“I want to play and write creative music that can uplift the lives of everyday people,” says guitarist-vocalist Ed Taylor. Throughout his career, Taylor has performed a wide variety of music that consistently pleases both himself and his audience. His accessible guitar and vocals are distinctive and memorable, as can be heard on his recent CD which is named after his group, TaylorMade.
Born in Yuma, Arizona, Ed Taylor remembers, “In Yuma we lived near military bases. I had an aunt who often dated servicemen and they would bring over jazz records. I loved listening to them. In Arizona at the time there was a lot of blues, funk and country.

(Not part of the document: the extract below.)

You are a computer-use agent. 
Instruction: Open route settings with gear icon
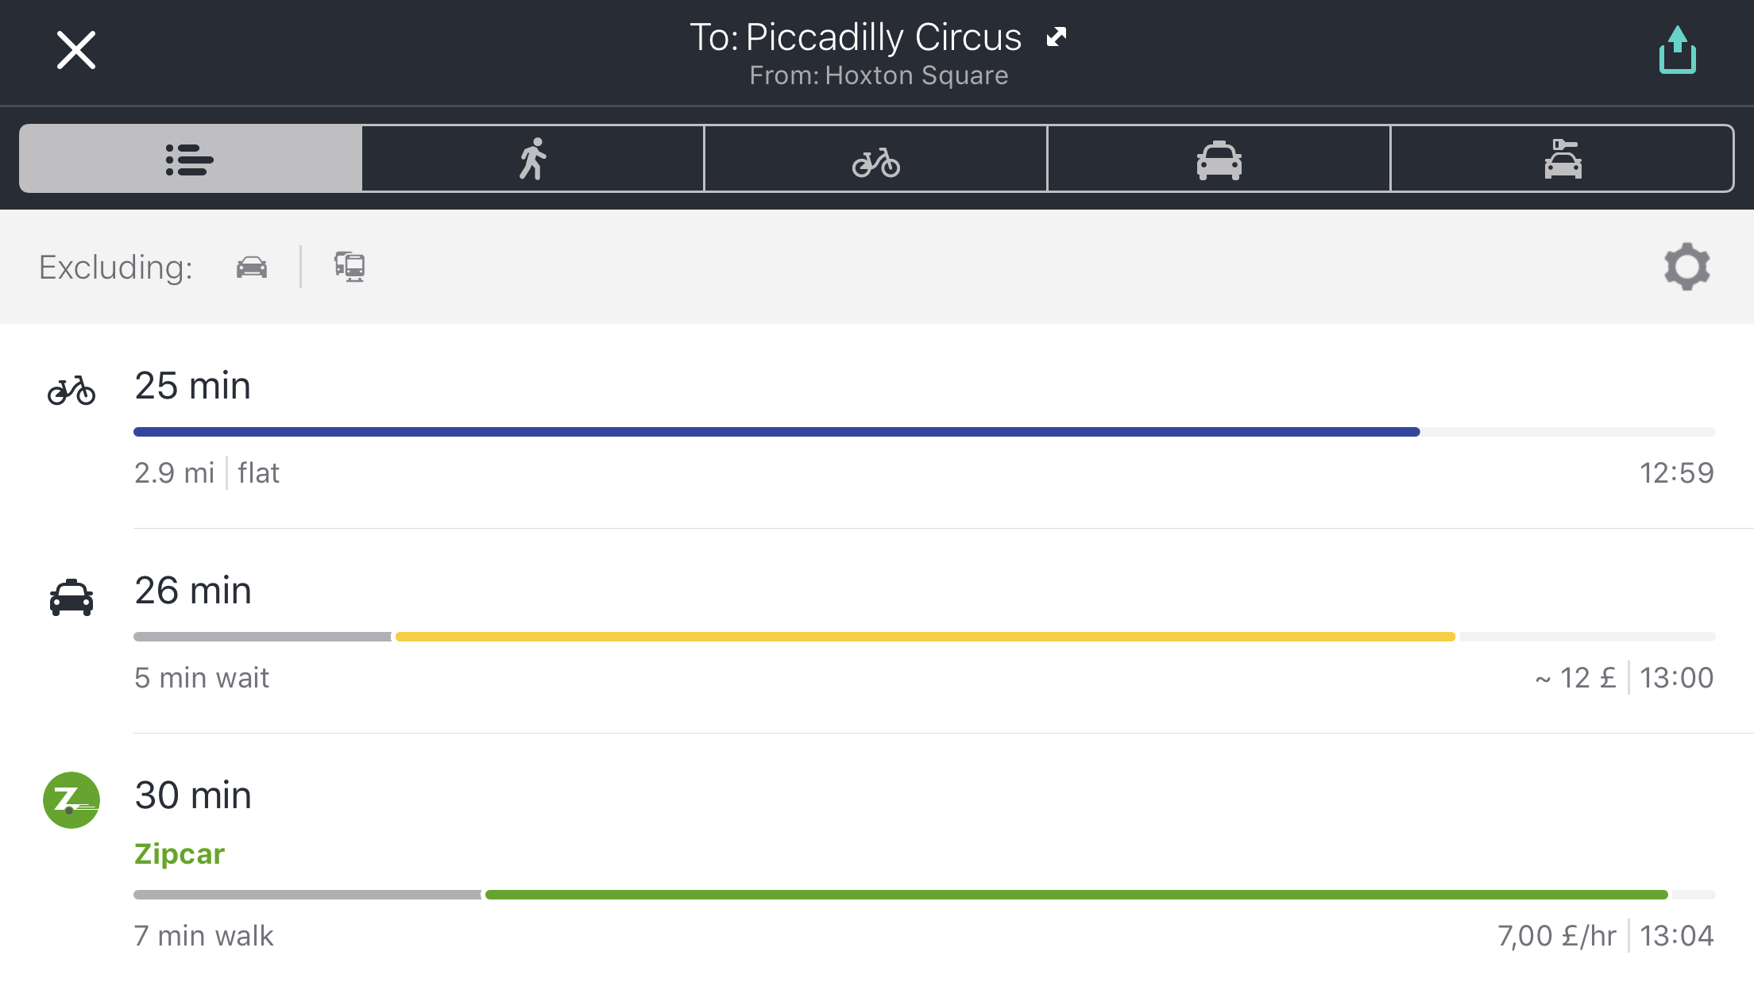pyautogui.click(x=1687, y=267)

I also gravitated towards the British invasion rock bands, so I was well rounded musically.” Among the musicians who made the biggest impression on him were George Benson, Chuck Berry, the Beatles, Stevie Wonder, James Brown and Wes Montgomery.

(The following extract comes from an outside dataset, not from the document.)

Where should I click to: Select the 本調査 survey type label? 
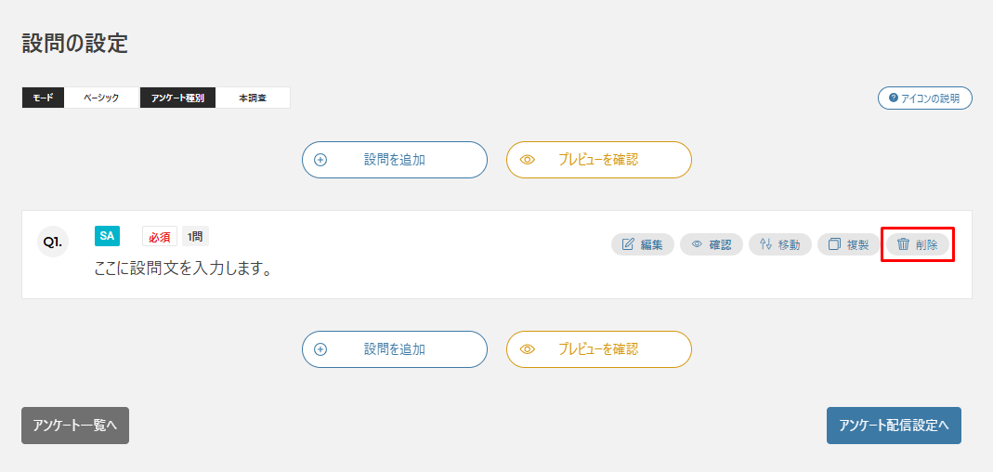pyautogui.click(x=253, y=98)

When Ed Taylor was 13, a part-time employer gave him a guitar as his pay. After making a demo at a local record store, Taylor began to play professionally as a young teenager. Mostly self-taught, he had an open-minded style from the start, influenced by jazz and blues but also open to soul, r&b and rock music. “I played at a lot of fun little clubs in Arizona and Los Angeles, the chitlin circuit that was in the Southwest. It was exciting and we mostly performed fun funk and rock.”

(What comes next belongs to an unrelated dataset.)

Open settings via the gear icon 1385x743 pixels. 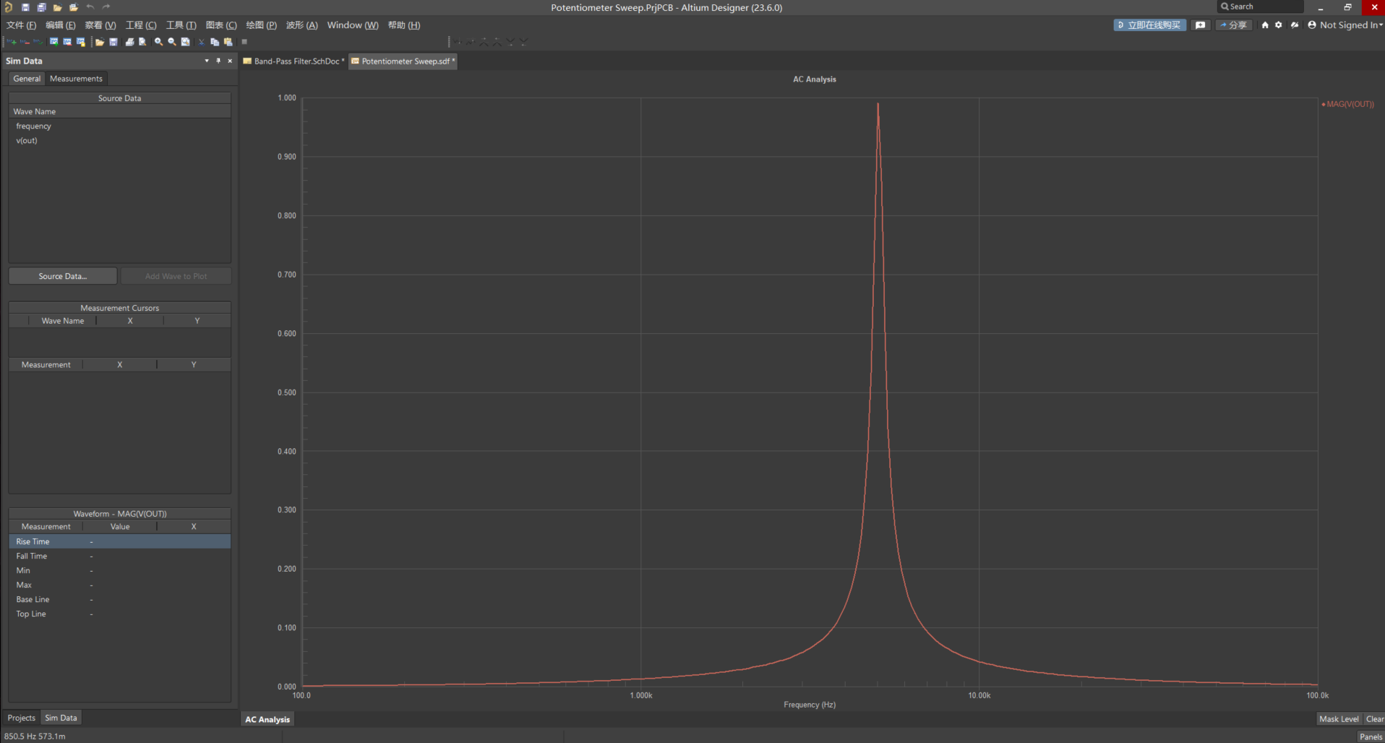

After moving to Washington State, he attended Tacoma Community College and the University of Washington, taking classes in acting, business management and music theory. After he graduated, he worked his way down South with trombonist Dan Daglow, eventually landing in Los Angeles where he worked as a session musician. “I lived in Los Angeles for 12 years and did a lot of background work for Motown, often recording arrangements by Kim Richman with a rehearsal band. The stars would record over what we had played. After a time I realized that I wasn’t going to become one of the Marvin Gayes or Michael Jacksons, but I did learn a lot on the technical side during that period which has helped me produce my own CDs. I also developed as a singer/songwriter and I learned a lot about jazz and life from players such as Ray Brown and Jack Sheldon.” During his Los Angeles years, Ed Taylor played everything from rock to polka, country to r&b and jazz, both in the studios and in clubs.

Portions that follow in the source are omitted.